Try it: Word for word, reproduce every record in the listing below.

Material shown:
- Opening Delimiter -

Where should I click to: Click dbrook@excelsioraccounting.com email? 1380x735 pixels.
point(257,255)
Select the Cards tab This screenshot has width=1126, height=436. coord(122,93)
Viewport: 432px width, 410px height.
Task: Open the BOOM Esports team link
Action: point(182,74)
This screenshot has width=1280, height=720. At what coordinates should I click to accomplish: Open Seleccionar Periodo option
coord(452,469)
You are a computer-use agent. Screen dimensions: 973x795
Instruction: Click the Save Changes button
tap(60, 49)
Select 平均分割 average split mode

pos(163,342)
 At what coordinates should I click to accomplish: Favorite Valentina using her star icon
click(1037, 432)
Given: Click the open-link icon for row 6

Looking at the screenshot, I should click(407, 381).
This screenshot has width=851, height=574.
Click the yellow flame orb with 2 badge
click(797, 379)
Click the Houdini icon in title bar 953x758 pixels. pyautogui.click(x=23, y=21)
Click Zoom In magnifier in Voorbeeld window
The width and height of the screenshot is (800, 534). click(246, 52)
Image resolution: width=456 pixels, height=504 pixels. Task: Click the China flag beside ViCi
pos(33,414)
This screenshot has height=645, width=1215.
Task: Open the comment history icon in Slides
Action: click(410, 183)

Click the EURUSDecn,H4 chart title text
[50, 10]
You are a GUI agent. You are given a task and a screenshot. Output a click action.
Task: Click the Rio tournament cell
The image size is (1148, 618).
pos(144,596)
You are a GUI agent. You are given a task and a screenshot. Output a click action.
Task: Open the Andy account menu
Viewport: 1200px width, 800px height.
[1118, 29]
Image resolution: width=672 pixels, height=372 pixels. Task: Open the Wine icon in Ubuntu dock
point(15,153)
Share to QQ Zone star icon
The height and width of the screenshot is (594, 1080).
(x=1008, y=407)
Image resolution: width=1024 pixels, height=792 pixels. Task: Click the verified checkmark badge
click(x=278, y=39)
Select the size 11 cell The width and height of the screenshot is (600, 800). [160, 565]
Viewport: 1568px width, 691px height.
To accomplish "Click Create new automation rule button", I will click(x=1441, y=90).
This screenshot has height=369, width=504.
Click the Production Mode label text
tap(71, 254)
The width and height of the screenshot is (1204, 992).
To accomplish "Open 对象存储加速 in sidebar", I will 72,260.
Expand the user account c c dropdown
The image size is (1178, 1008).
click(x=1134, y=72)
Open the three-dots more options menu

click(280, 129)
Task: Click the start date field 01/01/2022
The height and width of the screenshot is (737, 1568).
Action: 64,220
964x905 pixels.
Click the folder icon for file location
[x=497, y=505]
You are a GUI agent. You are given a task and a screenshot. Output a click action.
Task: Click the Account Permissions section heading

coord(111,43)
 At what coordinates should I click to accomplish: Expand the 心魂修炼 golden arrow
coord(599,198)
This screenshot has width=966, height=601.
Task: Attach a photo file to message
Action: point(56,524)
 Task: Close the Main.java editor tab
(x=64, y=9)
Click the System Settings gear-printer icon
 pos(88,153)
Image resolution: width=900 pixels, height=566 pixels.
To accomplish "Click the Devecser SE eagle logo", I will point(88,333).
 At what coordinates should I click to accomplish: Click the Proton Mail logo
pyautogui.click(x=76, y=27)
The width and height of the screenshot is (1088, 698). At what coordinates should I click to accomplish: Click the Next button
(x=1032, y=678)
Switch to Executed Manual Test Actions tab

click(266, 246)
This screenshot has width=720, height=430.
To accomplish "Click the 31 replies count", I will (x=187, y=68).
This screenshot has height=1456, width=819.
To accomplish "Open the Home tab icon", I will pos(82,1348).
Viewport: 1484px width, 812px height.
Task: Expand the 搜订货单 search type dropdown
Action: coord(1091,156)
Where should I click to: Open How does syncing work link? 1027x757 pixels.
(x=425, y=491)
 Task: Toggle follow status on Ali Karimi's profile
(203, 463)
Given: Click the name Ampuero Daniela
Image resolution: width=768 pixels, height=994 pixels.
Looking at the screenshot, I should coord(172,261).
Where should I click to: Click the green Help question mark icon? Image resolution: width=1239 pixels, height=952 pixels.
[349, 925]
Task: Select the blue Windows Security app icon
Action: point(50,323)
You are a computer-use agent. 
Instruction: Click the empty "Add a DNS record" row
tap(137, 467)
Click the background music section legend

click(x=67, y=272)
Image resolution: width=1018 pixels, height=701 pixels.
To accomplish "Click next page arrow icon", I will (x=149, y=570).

- Closing Delimiter -

Written solution:
Where should I click to: Click dbrook@excelsioraccounting.com email? 1380x735 pixels.
point(257,255)
Select the Cards tab This screenshot has width=1126, height=436. coord(122,93)
Viewport: 432px width, 410px height.
Task: Open the BOOM Esports team link
Action: point(182,74)
This screenshot has width=1280, height=720. At what coordinates should I click to accomplish: Open Seleccionar Periodo option
coord(452,469)
You are a computer-use agent. Screen dimensions: 973x795
Instruction: Click the Save Changes button
tap(60, 49)
Select 平均分割 average split mode

pos(163,342)
 At what coordinates should I click to accomplish: Favorite Valentina using her star icon
click(1037, 432)
Given: Click the open-link icon for row 6

Looking at the screenshot, I should click(407, 381).
This screenshot has width=851, height=574.
Click the yellow flame orb with 2 badge
click(797, 379)
Click the Houdini icon in title bar 953x758 pixels. pyautogui.click(x=23, y=21)
Click Zoom In magnifier in Voorbeeld window
The width and height of the screenshot is (800, 534). click(246, 52)
Image resolution: width=456 pixels, height=504 pixels. Task: Click the China flag beside ViCi
pos(33,414)
This screenshot has height=645, width=1215.
Task: Open the comment history icon in Slides
Action: click(410, 183)

Click the EURUSDecn,H4 chart title text
[50, 10]
You are a GUI agent. You are given a task and a screenshot. Output a click action.
Task: Click the Rio tournament cell
The image size is (1148, 618).
pos(144,596)
You are a GUI agent. You are given a task and a screenshot. Output a click action.
Task: Open the Andy account menu
Viewport: 1200px width, 800px height.
[1118, 29]
Image resolution: width=672 pixels, height=372 pixels. Task: Open the Wine icon in Ubuntu dock
point(15,153)
Share to QQ Zone star icon
The height and width of the screenshot is (594, 1080).
(x=1008, y=407)
Image resolution: width=1024 pixels, height=792 pixels. Task: Click the verified checkmark badge
click(x=278, y=39)
Select the size 11 cell The width and height of the screenshot is (600, 800). [160, 565]
Viewport: 1568px width, 691px height.
To accomplish "Click Create new automation rule button", I will click(x=1441, y=90).
This screenshot has height=369, width=504.
Click the Production Mode label text
tap(71, 254)
The width and height of the screenshot is (1204, 992).
To accomplish "Open 对象存储加速 in sidebar", I will 72,260.
Expand the user account c c dropdown
The image size is (1178, 1008).
click(x=1134, y=72)
Open the three-dots more options menu

click(280, 129)
Task: Click the start date field 01/01/2022
The height and width of the screenshot is (737, 1568).
Action: 64,220
964x905 pixels.
Click the folder icon for file location
[x=497, y=505]
You are a GUI agent. You are given a task and a screenshot. Output a click action.
Task: Click the Account Permissions section heading

coord(111,43)
 At what coordinates should I click to accomplish: Expand the 心魂修炼 golden arrow
coord(599,198)
This screenshot has width=966, height=601.
Task: Attach a photo file to message
Action: point(56,524)
 Task: Close the Main.java editor tab
(x=64, y=9)
Click the System Settings gear-printer icon
 pos(88,153)
Image resolution: width=900 pixels, height=566 pixels.
To accomplish "Click the Devecser SE eagle logo", I will point(88,333).
 At what coordinates should I click to accomplish: Click the Proton Mail logo
pyautogui.click(x=76, y=27)
The width and height of the screenshot is (1088, 698). At what coordinates should I click to accomplish: Click the Next button
(x=1032, y=678)
Switch to Executed Manual Test Actions tab

click(266, 246)
This screenshot has width=720, height=430.
To accomplish "Click the 31 replies count", I will (x=187, y=68).
This screenshot has height=1456, width=819.
To accomplish "Open the Home tab icon", I will pos(82,1348).
Viewport: 1484px width, 812px height.
Task: Expand the 搜订货单 search type dropdown
Action: coord(1091,156)
Where should I click to: Open How does syncing work link? 1027x757 pixels.
(x=425, y=491)
 Task: Toggle follow status on Ali Karimi's profile
(203, 463)
Given: Click the name Ampuero Daniela
Image resolution: width=768 pixels, height=994 pixels.
Looking at the screenshot, I should coord(172,261).
Where should I click to: Click the green Help question mark icon? Image resolution: width=1239 pixels, height=952 pixels.
[349, 925]
Task: Select the blue Windows Security app icon
Action: point(50,323)
You are a computer-use agent. 
Instruction: Click the empty "Add a DNS record" row
tap(137, 467)
Click the background music section legend

click(x=67, y=272)
Image resolution: width=1018 pixels, height=701 pixels.
To accomplish "Click next page arrow icon", I will (x=149, y=570).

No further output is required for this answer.